(Stored records)

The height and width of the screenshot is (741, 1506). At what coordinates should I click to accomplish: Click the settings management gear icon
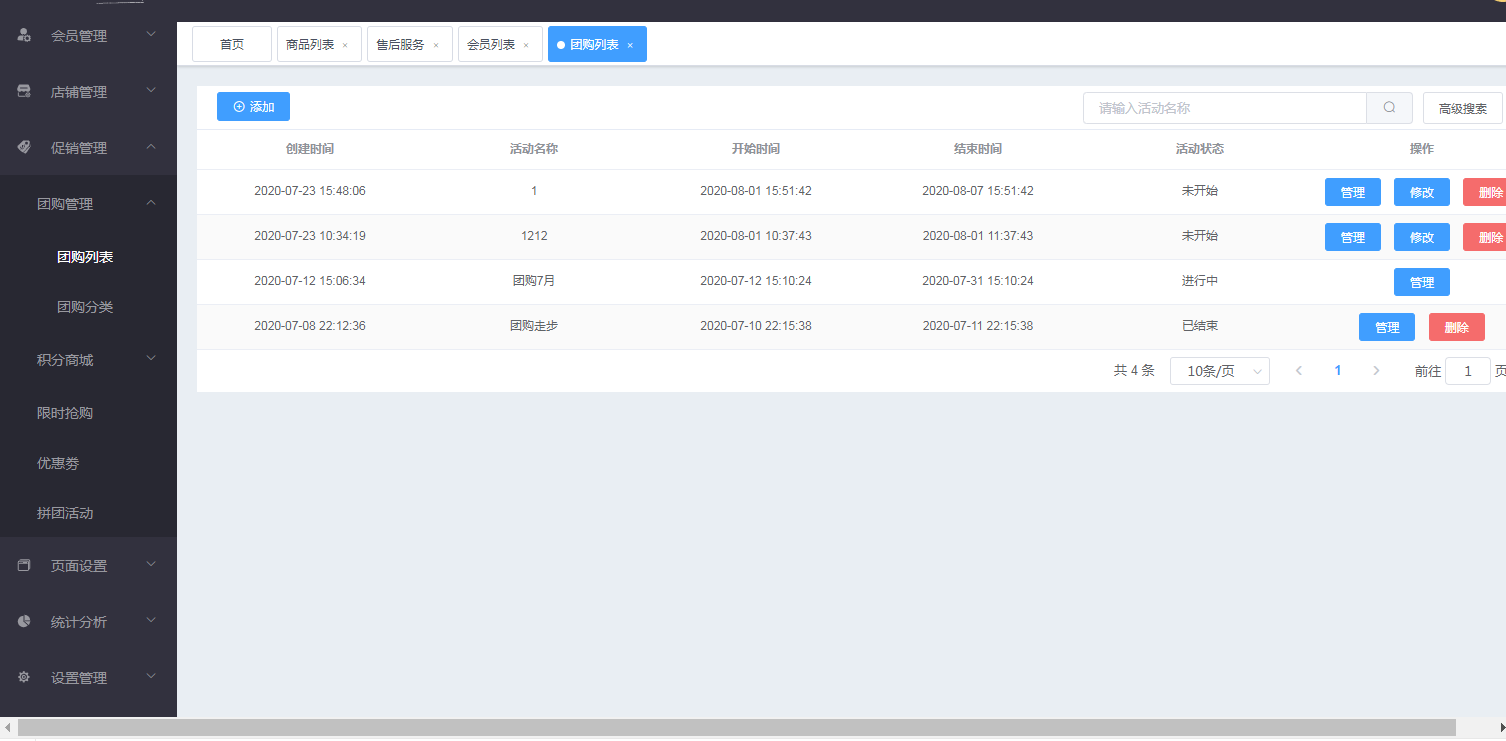(24, 678)
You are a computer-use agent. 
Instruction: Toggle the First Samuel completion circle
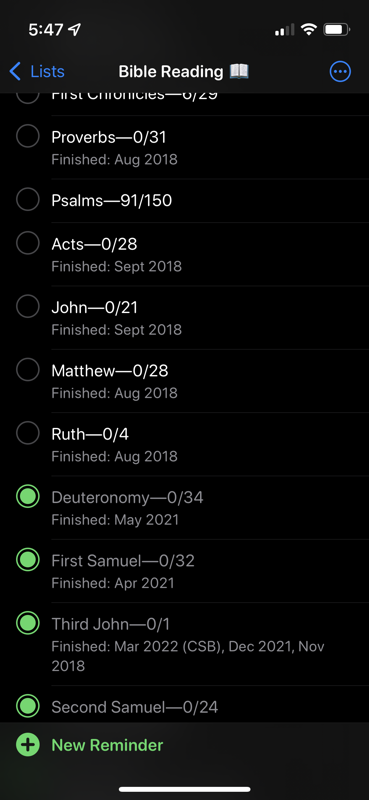pyautogui.click(x=28, y=560)
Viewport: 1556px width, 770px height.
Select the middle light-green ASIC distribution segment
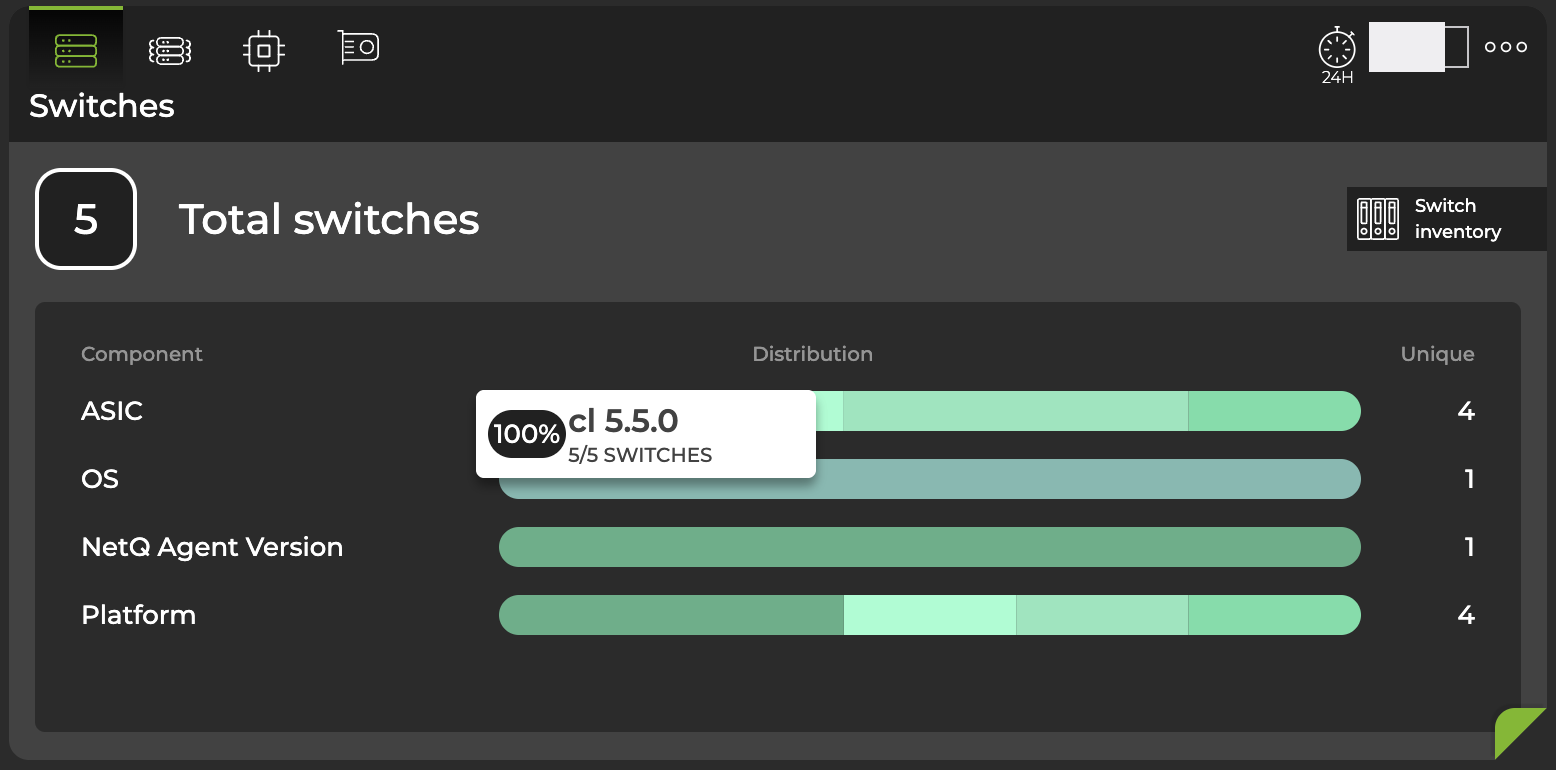click(x=1015, y=411)

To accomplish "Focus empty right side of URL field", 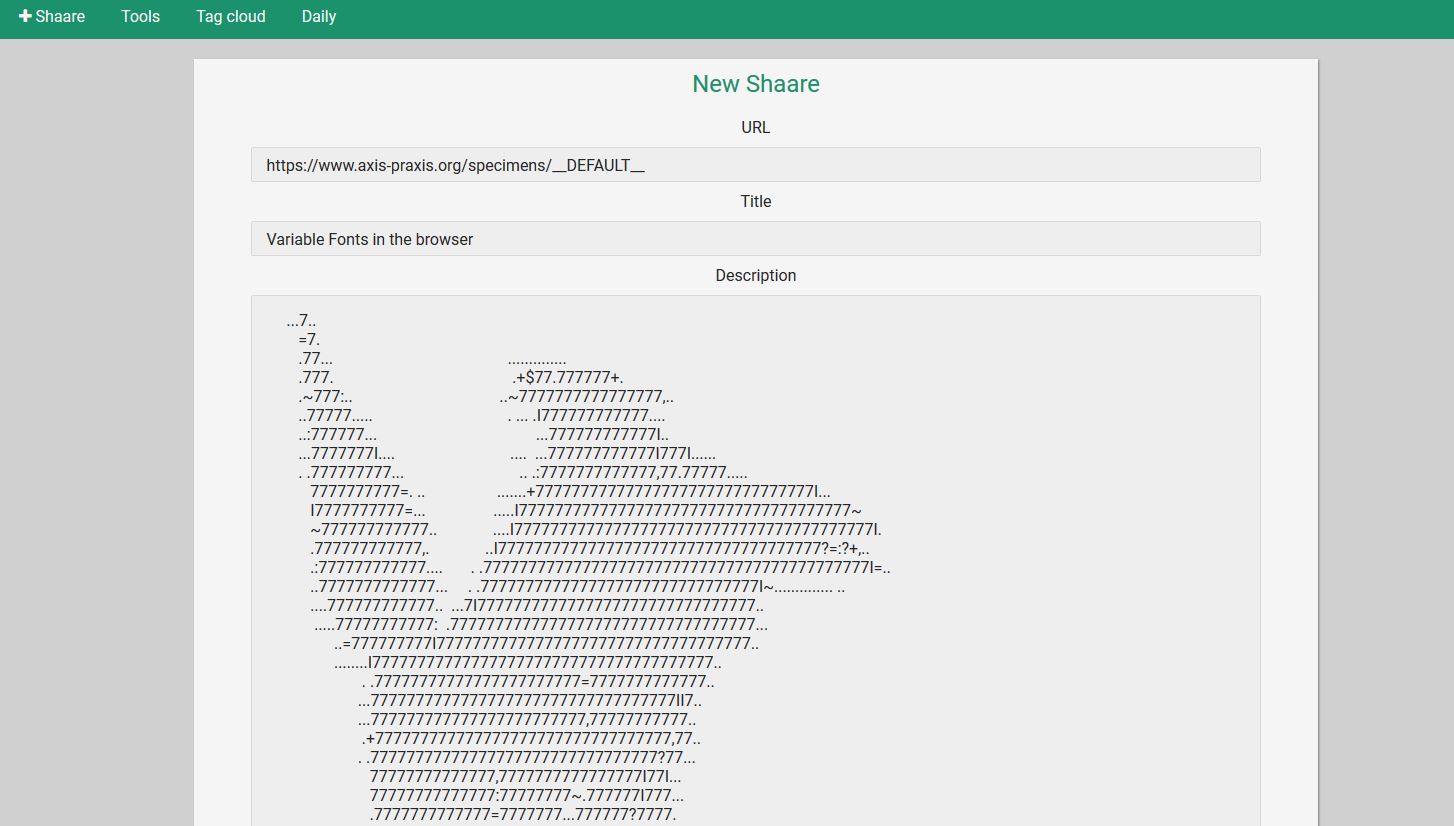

> Work item
Only the lines from the one containing "Select the middle" through the last line of the entries above belong in the copy; reproduce them exactly and drop every picture.

> Problem solution
Select the middle light-green ASIC distribution segment
click(x=1015, y=411)

To accomplish "Focus empty right side of URL field", 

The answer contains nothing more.